Divianews.com | Tanjungpinang — Komando Gabungan Wilayah Pertahanan (Kogabwilhan) I Tanjungpinang terus memperkuat hubungan dengan masyarakat melalui penyediaan berbagai fasilitas publik yang dapat dimanfaatkan secara luas. Salah satu upaya tersebut diwujudkan dengan menghadirkan Museum Dharma Matra, sarana olahraga, taman bermain anak, serta ruang rekreasi di lingkungan Markas Kogabwilhan I, Tanjungpinang.

Panglima Kogabwilhan I, Letjen TNI Kunto Arief Wibowo, rabu (3/6/2026) mengatakan bahwa Museum Dharma Matra dibangun sebagai sarana pelestarian sejarah sekaligus media edukasi bagi generasi muda untuk mengenal perjalanan organisasi pertahanan di Indonesia.

Menurut Kunto, museum tersebut menyimpan berbagai arsip, dokumentasi, dan catatan sejarah yang menggambarkan perkembangan organisasi pertahanan nasional, mulai dari era Komando Wilayah Pertahanan (Kowilhan) hingga terbentuknya Kogabwilhan saat ini.

“Museum ini kami hadirkan agar sejarah tidak dilupakan. Selain menjadi tempat penyimpanan arsip dan dokumentasi, museum juga menjadi media komunikasi antara Kogabwilhan dengan masyarakat,” ujar Kunto.

Ia menegaskan, keberadaan Museum Dharma Matra tidak hanya diperuntukkan bagi kalangan prajurit, tetapi juga terbuka bagi pelajar, mahasiswa, dan masyarakat umum yang ingin menambah wawasan mengenai sejarah pertahanan negara.
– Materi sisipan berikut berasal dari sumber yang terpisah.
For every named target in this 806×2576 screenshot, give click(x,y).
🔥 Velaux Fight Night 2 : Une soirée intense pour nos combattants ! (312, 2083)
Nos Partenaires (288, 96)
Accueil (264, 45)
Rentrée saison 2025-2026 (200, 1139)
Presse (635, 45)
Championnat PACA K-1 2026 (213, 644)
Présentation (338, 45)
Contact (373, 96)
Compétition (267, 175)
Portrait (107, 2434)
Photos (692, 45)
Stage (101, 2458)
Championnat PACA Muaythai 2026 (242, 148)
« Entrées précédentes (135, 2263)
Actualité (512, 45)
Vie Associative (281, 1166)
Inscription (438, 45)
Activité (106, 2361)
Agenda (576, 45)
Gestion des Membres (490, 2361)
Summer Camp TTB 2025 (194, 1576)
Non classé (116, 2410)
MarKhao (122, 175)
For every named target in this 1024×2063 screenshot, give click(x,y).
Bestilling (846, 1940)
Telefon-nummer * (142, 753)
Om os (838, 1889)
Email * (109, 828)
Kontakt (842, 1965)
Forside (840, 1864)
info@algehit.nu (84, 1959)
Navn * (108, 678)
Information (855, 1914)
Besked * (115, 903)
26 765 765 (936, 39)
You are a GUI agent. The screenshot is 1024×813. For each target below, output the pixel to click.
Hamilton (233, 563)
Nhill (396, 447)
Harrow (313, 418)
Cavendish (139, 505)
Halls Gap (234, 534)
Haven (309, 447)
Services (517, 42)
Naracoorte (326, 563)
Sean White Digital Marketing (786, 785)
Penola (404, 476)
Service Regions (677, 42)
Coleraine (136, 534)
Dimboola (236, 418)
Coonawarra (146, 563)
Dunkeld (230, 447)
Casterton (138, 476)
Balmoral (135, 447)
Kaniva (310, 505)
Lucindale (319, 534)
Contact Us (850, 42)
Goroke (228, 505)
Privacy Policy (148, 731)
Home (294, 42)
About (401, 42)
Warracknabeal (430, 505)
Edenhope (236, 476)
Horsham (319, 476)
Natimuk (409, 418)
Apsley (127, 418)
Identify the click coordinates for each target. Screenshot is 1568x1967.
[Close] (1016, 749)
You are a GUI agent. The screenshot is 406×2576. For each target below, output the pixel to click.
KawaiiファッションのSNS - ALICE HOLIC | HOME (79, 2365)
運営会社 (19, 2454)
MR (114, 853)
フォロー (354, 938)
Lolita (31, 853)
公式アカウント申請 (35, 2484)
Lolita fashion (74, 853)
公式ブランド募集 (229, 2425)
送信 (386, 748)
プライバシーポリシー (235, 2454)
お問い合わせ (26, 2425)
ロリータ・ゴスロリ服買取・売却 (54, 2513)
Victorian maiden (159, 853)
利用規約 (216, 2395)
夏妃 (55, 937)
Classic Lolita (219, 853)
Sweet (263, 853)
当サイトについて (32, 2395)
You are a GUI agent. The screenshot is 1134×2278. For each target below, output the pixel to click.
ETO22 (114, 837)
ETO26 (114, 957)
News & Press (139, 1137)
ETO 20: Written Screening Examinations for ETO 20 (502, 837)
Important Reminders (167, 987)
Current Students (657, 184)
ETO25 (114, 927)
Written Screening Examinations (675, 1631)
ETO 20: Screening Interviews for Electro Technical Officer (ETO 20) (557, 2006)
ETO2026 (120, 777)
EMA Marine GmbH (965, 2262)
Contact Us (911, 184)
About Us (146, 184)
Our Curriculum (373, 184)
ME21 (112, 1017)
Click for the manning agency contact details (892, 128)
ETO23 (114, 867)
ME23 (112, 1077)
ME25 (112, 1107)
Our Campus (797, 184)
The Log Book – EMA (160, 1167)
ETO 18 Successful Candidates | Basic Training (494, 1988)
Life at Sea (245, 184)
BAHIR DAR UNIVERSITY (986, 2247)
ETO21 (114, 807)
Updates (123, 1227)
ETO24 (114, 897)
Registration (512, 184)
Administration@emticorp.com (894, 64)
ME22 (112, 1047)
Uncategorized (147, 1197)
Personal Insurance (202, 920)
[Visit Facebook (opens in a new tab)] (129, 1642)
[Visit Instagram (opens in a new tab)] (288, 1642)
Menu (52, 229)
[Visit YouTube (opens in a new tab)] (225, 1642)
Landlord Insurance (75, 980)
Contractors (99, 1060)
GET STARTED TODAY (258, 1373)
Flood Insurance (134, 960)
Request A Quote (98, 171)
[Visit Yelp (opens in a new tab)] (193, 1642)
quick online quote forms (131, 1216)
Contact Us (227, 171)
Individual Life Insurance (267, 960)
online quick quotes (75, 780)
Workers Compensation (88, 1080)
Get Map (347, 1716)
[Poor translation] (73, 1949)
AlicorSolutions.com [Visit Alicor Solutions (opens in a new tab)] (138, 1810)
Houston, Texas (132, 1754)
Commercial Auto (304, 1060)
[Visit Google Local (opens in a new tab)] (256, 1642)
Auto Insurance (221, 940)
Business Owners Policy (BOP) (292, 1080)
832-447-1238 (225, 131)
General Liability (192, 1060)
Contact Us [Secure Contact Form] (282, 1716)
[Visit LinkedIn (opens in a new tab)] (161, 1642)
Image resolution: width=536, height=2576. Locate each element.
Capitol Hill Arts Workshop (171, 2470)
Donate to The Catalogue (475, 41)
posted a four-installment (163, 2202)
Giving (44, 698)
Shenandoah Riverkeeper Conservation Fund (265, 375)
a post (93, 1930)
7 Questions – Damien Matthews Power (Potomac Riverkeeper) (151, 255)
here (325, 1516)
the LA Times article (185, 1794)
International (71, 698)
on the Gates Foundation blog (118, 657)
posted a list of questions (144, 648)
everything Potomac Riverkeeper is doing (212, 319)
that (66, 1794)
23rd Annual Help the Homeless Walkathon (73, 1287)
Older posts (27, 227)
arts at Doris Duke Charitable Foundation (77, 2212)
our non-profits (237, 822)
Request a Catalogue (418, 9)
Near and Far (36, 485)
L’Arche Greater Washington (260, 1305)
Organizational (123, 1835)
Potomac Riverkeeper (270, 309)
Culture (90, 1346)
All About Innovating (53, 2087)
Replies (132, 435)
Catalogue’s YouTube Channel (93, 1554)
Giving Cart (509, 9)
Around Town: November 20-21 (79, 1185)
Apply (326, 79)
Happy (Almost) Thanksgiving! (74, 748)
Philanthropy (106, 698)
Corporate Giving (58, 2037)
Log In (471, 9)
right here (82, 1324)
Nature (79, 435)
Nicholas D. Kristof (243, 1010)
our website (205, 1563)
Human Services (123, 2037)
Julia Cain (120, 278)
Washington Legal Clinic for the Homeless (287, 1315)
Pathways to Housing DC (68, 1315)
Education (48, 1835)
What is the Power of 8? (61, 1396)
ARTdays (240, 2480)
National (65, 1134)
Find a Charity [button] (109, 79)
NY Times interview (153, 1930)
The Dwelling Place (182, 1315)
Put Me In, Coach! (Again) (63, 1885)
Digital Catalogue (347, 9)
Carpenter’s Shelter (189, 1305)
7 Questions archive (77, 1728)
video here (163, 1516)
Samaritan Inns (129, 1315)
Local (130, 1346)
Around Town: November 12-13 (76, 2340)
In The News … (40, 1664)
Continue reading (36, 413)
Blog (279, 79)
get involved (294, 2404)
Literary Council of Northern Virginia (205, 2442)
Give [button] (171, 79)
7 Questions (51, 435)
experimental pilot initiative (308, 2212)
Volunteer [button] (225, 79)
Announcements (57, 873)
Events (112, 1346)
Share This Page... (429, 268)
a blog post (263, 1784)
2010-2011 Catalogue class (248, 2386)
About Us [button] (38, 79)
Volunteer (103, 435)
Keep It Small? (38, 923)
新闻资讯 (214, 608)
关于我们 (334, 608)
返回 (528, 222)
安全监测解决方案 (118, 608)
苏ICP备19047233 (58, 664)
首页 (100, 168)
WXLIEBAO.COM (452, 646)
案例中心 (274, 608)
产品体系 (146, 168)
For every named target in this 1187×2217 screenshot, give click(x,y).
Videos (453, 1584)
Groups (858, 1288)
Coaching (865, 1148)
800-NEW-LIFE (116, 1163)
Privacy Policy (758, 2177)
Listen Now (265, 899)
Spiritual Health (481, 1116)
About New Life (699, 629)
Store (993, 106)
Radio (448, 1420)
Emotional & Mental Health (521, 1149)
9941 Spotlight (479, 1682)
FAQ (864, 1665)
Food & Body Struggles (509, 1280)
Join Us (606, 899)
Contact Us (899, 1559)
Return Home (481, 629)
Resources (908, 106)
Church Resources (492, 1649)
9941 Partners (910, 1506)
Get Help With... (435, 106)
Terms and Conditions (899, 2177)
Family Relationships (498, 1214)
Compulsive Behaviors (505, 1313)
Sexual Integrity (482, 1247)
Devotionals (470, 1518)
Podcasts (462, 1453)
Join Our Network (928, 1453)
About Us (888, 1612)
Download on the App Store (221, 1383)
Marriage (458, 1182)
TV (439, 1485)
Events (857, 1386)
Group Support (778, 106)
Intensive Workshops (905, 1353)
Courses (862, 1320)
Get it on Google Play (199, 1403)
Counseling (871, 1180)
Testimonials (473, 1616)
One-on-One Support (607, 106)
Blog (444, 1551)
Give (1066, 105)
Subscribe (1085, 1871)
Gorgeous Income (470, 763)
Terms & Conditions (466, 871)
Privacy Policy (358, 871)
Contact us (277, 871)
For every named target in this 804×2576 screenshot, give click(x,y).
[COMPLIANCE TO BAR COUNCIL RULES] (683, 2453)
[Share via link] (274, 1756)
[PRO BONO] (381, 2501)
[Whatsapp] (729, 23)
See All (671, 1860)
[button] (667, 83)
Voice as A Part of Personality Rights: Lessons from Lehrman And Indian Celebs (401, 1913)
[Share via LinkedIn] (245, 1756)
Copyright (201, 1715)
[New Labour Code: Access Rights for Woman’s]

Selain museum, Kogabwilhan I juga menyediakan berbagai fasilitas publik lainnya, seperti sarana olahraga, taman bermain anak, dan area rekreasi yang dapat dimanfaatkan masyarakat untuk beraktivitas dan bersantai bersama keluarga.

Langkah tersebut merupakan bagian dari upaya Kogabwilhan I untuk membangun kedekatan dengan masyarakat sekaligus menghadirkan lingkungan markas yang lebih terbuka, edukatif, dan ramah bagi publik.

Kehadiran berbagai fasilitas tersebut diharapkan tidak hanya menjadi sarana rekreasi, tetapi juga mampu meningkatkan pemahaman masyarakat tentang peran dan sejarah organisasi pertahanan negara, serta memperkuat hubungan antara TNI dan masyarakat.

“Keberadaan museum ini terbuka bagi siapa saja yang ingin belajar dan mengenal lebih dekat sejarah pertahanan Indonesia,” kata Kunto.

Dengan hadirnya Museum Dharma Matra dan berbagai fasilitas pendukung lainnya, Kogabwilhan I berharap dapat menjadi ruang edukasi, rekreasi, dan interaksi yang bermanfaat bagi masyarakat sekaligus menjadi jembatan komunikasi antara institusi pertahanan dan publik.